|Category||Test Method | Characterization | Measurement|
This SAE Aerospace Information Report (AIR) addresses procedures applicable to quantifying the emission of nonvolatile particulate matter at the exit plane of aircraft gas turbine engines. While both volatile and nonvolatile particulate matter (PM) are present in aircraft gas turbine exhaust, the methods used to measure nonvolatile particles are farther advanced and are addressed here.
Existing PM measurement regulations employ the SAE Smoke Number measurement (Reference 2.1.1), a stained filter technique used in evaluating visible emissions. The environmental and human health issues associated with submicronic PM emissions require more detailed measurement of the mass, size, and quantity of these particle emissions.
Responding to regulatory agency requests, this AIR describes measurement techniques that are well developed and could be applied to the measurement of aircraft engine particulate matter. The techniques discussed here are considered relevant for measuring particle parameters identified with environmental and health concerns.

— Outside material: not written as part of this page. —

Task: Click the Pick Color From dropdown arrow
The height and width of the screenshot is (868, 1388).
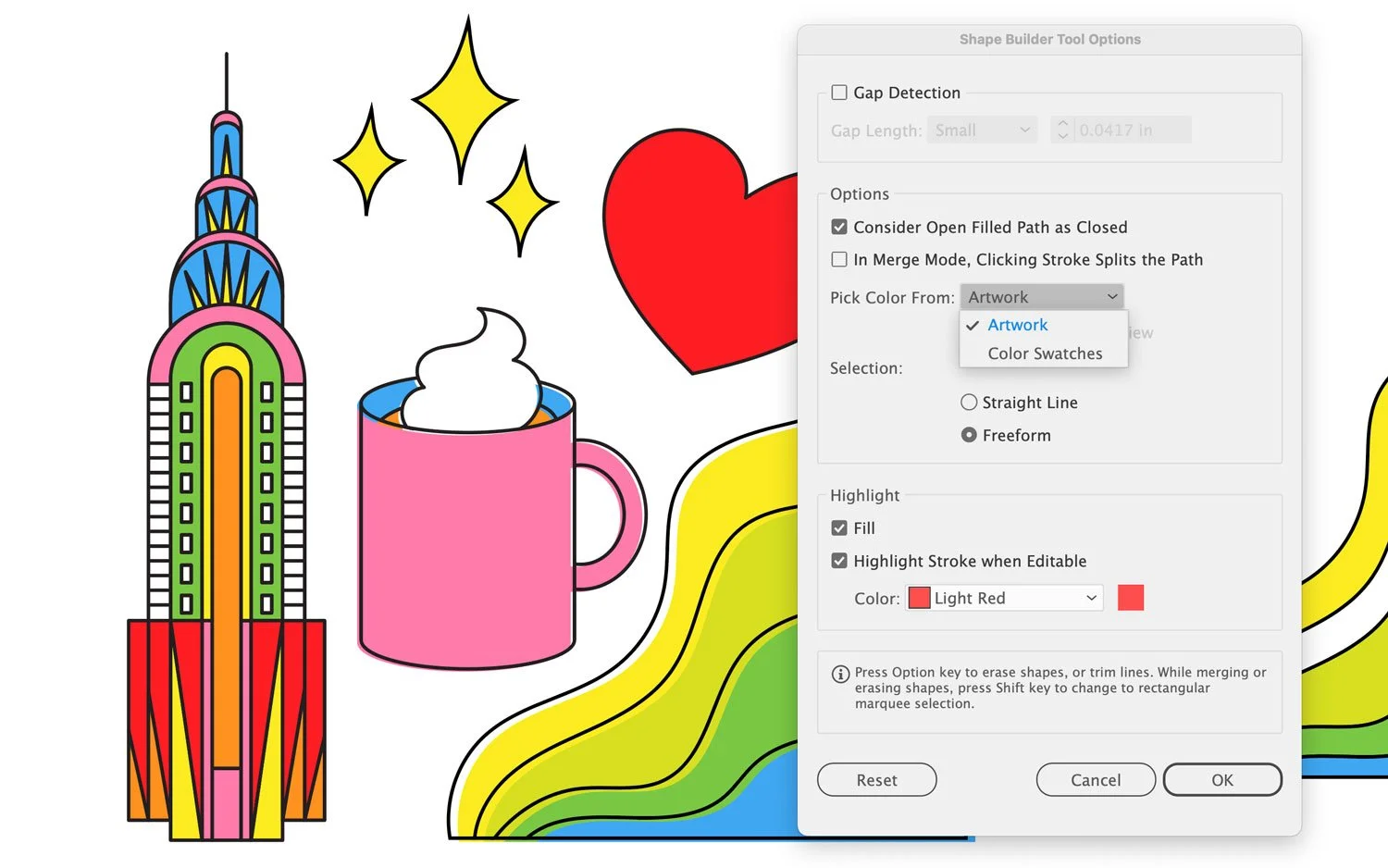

The discussion that follows is based on research made while developing measurement techniques and in scientific and engineering experiments regarding PM emissions. The techniques are not yet used in routine aircraft engine certification. Future use in regulatory testing is likely to involve further refinements in methodology and application. It is planned that these refinements will be included in the subsequent publication of an Aerospace Recommended Practice.
The distinction between nonvolatile and volatile particle types is a critical task in the measurement of particles in aircraft engine exhaust. Appendix A, SAE E-31 Position Paper on Particle Matter Measurements, provides additional technical bases for the scope of this AIR. The measurement methods for volatile condensed particles in turbine exhaust will be covered in a subsequent report. Observations to date show that volatile particles occur mainly at diameters less than 10 nanometers (<10 nm) but may dominate in particle number density (PND).